Available data:
......

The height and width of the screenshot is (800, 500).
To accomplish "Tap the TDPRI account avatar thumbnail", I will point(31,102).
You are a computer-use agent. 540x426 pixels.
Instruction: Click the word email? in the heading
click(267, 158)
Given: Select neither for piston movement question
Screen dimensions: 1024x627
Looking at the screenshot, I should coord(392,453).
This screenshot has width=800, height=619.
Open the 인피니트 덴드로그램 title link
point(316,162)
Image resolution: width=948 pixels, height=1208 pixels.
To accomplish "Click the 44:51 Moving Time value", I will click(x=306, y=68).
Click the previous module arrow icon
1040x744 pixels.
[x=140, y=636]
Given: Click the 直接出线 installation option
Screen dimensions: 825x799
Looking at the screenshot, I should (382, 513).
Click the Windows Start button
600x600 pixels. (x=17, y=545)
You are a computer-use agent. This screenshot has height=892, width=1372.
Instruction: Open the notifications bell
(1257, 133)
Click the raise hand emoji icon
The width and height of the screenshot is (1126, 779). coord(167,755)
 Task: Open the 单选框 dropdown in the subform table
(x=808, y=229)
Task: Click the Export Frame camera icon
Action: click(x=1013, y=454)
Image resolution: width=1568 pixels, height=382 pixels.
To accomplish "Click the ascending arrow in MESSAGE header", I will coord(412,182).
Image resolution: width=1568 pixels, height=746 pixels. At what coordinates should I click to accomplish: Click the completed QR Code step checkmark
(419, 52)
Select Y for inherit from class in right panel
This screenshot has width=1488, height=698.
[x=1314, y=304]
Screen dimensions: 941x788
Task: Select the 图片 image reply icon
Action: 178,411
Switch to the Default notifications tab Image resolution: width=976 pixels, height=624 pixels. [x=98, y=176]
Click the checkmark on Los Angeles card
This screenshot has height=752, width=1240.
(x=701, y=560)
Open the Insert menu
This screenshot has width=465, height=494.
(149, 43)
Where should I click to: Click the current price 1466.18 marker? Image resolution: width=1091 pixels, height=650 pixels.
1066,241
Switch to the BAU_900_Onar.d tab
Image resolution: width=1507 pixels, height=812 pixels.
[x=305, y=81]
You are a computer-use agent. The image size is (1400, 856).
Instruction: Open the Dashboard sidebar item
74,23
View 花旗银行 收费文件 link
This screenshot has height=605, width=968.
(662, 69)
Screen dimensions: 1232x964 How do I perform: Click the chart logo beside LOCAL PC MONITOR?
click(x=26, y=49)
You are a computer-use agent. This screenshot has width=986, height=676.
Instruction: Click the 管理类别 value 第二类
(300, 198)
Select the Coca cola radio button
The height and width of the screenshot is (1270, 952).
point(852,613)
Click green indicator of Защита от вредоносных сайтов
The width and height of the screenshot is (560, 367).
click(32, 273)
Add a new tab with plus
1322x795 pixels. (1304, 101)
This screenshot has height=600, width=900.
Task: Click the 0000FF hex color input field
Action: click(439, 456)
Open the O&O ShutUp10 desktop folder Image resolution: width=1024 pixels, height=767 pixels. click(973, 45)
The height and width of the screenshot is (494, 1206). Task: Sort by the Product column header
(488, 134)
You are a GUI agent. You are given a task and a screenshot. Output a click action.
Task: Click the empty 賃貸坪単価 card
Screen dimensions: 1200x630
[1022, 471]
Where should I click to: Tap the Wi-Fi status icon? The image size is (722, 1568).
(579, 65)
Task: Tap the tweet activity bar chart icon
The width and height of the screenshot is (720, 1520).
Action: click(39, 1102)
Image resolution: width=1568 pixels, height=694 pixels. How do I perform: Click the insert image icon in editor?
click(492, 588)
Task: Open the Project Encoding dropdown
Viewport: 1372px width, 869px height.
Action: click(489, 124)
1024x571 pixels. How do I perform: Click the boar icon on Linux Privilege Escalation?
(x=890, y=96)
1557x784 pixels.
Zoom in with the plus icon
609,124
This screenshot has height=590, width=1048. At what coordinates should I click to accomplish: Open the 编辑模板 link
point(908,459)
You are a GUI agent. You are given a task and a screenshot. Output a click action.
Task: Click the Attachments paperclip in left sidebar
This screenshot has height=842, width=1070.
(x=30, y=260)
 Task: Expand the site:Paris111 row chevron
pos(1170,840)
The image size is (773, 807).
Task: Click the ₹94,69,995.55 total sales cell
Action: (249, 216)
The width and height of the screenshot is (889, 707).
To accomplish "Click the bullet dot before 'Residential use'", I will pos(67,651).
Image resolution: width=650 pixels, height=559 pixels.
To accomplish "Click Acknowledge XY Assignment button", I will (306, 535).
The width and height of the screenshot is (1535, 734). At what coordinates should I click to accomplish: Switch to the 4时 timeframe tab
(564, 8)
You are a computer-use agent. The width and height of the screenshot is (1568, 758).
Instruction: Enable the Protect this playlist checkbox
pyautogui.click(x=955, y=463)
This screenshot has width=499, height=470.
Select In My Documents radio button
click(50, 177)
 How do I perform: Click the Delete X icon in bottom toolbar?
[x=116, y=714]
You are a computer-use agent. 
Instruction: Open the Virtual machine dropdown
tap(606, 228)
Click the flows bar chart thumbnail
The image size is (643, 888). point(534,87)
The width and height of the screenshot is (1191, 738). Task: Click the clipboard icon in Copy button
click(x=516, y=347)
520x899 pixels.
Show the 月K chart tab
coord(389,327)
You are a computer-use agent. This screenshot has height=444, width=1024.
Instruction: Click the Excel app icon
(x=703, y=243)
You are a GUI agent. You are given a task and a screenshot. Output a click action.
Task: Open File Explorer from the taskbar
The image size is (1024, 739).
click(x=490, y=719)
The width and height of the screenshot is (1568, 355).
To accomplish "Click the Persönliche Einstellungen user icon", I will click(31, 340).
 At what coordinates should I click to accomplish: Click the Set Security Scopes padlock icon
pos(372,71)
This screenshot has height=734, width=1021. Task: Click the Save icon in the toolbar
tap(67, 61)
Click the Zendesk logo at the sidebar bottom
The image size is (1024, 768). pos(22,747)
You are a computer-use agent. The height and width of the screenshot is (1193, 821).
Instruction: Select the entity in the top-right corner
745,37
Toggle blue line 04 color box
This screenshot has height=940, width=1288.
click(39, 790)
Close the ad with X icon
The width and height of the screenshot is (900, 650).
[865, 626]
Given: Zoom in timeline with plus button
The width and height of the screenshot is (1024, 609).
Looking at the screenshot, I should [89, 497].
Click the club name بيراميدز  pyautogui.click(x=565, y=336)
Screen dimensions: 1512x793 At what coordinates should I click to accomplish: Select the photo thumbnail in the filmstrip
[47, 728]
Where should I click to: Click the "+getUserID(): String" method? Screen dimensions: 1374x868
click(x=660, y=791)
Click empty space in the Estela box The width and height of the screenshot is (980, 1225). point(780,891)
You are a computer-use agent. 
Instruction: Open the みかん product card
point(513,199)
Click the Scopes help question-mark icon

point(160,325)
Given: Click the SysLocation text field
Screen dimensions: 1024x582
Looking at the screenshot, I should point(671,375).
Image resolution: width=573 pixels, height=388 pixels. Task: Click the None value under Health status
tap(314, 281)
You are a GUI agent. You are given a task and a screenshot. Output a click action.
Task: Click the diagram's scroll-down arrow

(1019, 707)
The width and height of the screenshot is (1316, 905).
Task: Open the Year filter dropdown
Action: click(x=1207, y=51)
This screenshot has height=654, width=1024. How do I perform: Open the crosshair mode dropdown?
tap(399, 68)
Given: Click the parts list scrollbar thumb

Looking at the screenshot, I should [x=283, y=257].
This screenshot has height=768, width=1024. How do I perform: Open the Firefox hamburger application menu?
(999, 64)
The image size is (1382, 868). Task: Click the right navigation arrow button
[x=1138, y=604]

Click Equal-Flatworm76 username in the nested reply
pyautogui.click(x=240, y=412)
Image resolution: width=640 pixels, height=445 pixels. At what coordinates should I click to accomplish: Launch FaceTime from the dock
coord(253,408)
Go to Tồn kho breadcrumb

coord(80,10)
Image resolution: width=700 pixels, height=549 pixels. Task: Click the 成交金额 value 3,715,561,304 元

......

What the task requires:
Render the lines from the one containing "Given: Zoom in timeline with plus button" through the end of the rows as a JSON list of strings, one string per line. Leave out blank lines.

Correct answer:
[
  "Given: Zoom in timeline with plus button",
  "The width and height of the screenshot is (1024, 609).",
  "Looking at the screenshot, I should [89, 497].",
  "Click the club name بيراميدز  pyautogui.click(x=565, y=336)",
  "Screen dimensions: 1512x793 At what coordinates should I click to accomplish: Select the photo thumbnail in the filmstrip",
  "[47, 728]",
  "Where should I click to: Click the \"+getUserID(): String\" method? Screen dimensions: 1374x868",
  "click(x=660, y=791)",
  "Click empty space in the Estela box The width and height of the screenshot is (980, 1225). point(780,891)",
  "You are a computer-use agent. ",
  "Instruction: Open the みかん product card",
  "point(513,199)",
  "Click the Scopes help question-mark icon",
  "point(160,325)",
  "Given: Click the SysLocation text field",
  "Screen dimensions: 1024x582",
  "Looking at the screenshot, I should point(671,375).",
  "Image resolution: width=573 pixels, height=388 pixels. Task: Click the None value under Health status",
  "tap(314, 281)",
  "You are a GUI agent. You are given a task and a screenshot. Output a click action.",
  "Task: Click the diagram's scroll-down arrow",
  "(1019, 707)",
  "The width and height of the screenshot is (1316, 905).",
  "Task: Open the Year filter dropdown",
  "Action: click(x=1207, y=51)",
  "This screenshot has height=654, width=1024. How do I perform: Open the crosshair mode dropdown?",
  "tap(399, 68)",
  "Given: Click the parts list scrollbar thumb",
  "Looking at the screenshot, I should [x=283, y=257].",
  "This screenshot has height=768, width=1024. How do I perform: Open the Firefox hamburger application menu?",
  "(999, 64)",
  "The image size is (1382, 868). Task: Click the right navigation arrow button",
  "[x=1138, y=604]",
  "Click Equal-Flatworm76 username in the nested reply",
  "pyautogui.click(x=240, y=412)",
  "Image resolution: width=640 pixels, height=445 pixels. At what coordinates should I click to accomplish: Launch FaceTime from the dock",
  "coord(253,408)",
  "Go to Tồn kho breadcrumb",
  "coord(80,10)",
  "Image resolution: width=700 pixels, height=549 pixels. Task: Click the 成交金额 value 3,715,561,304 元"
]